Today would have been Gianni Versace’s 65th birthday.
For a man who had dedicated his life to family, friends and making wonderful clothes, he met a bloody and brutally unnecessary end, shot dead outside his Florida home just over 14 years ago.
I had the pleasure of not only knowing him but working with him on many occasions. I would like to think that, had he still been alive, the pace of his life would not have slowed at an age when many are thinking only of retirement and relaxation.
He would have kept working with the same eye for detail, sheer love of his work and a slight sense of mischief. To think of his not being here, there is not only the personal loss from the death of someone I knew both as a professional and a private individual but a real sense of what the world of fashion lost when he died.
Gianni Versace had, in my opinion, an almost unique approach to women’s fashion. He told me that, as a boy, he had dreamt not of designing clothes but designing buildings. I don’t think that understanding of perspective, of form and structure ever left him. He was a sartorial architect, constructing beautiful, balanced garments in a way which few stylists have ever been able to match.
With all due respect to great designers past and present, Gianni Versace maintained a personal involvement in generating collections and cultivating relationships with his customers in a way that is sometimes hard to relate to today. Although hugely successful, he was not a commodity or a brand but an artist, composing sensuous, striking outfits using the female form as his canvas.
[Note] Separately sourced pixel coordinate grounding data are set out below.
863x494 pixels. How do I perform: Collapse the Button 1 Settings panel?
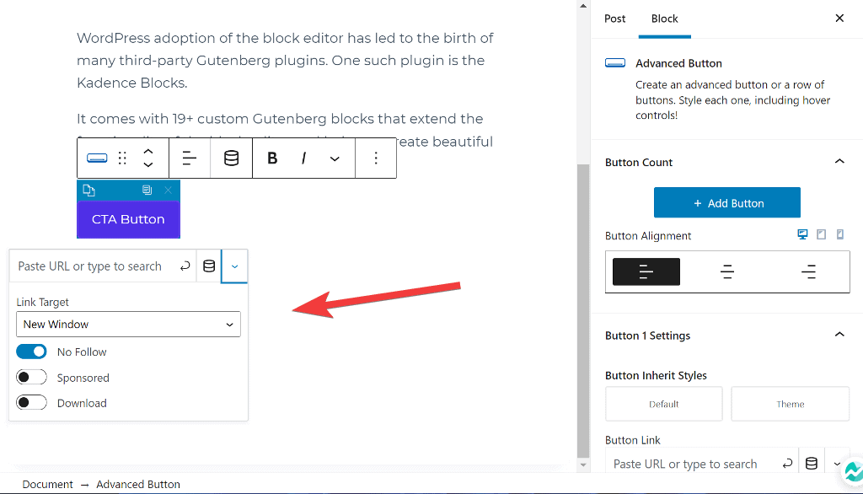click(839, 335)
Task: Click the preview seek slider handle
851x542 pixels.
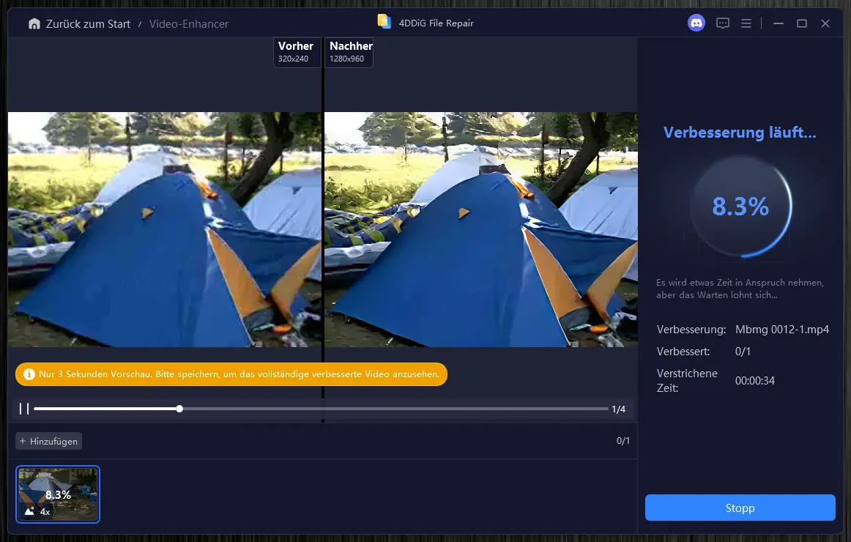Action: click(179, 409)
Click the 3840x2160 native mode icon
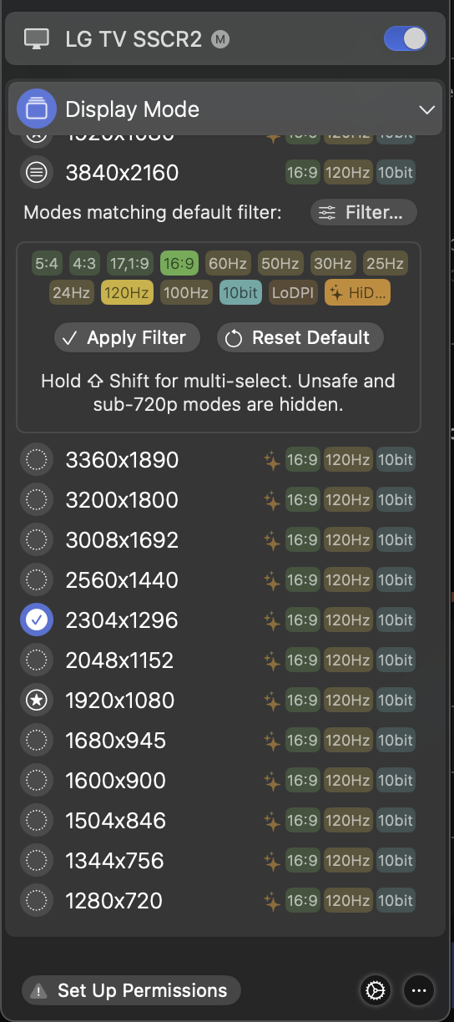The height and width of the screenshot is (1022, 454). point(36,173)
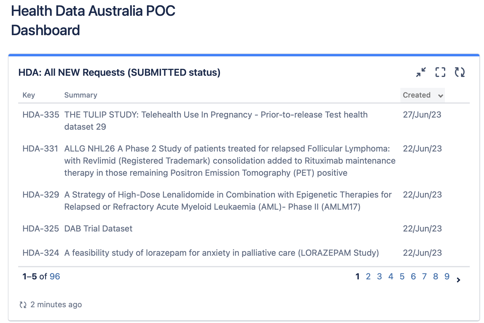Screen dimensions: 484x323
Task: Open issue key HDA-331
Action: (x=40, y=149)
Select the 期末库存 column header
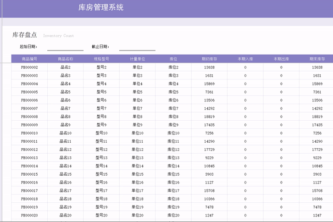 [x=316, y=59]
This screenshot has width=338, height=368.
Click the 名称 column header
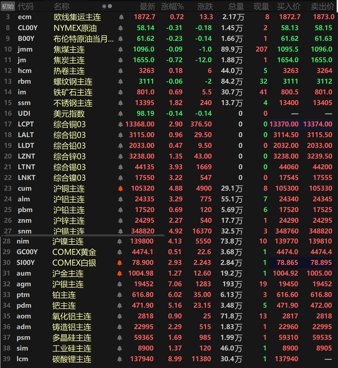(x=61, y=6)
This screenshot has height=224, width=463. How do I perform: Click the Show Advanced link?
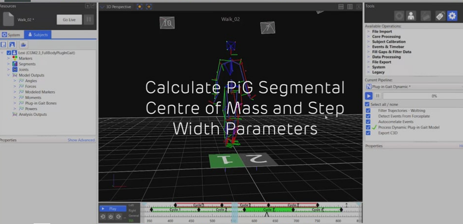point(81,140)
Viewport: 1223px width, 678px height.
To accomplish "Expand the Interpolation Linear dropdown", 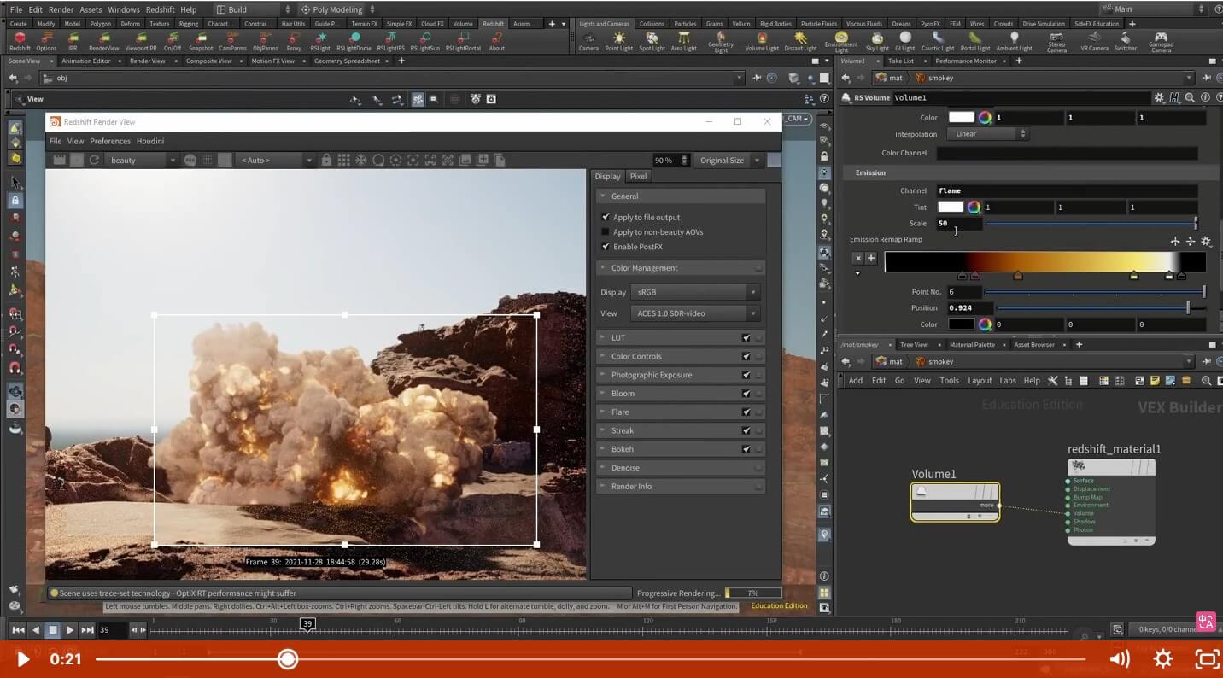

Even though he had his own menswear label, Gianni Versace was a designer who principally had the ability to make women appear truly glamorous. I recall that he used to love the smell of patchouli mingling with the warm, natural scent of female skin. It used to fire his imagination, he said, inspiring him to more audacious flights of fashionable fantasy.
On one occasion, I recall him – the perfectionist that he was – personally overseeing the construction of a new stage set the day before a show in Munich. His architectural sensibilities appreciated how the addition of a single extra step for his models to walk down would heighten the drama when combined with the right mix of light, music and couture.
There may be other great designers but we possibly will never see Gianni Versace’s like again.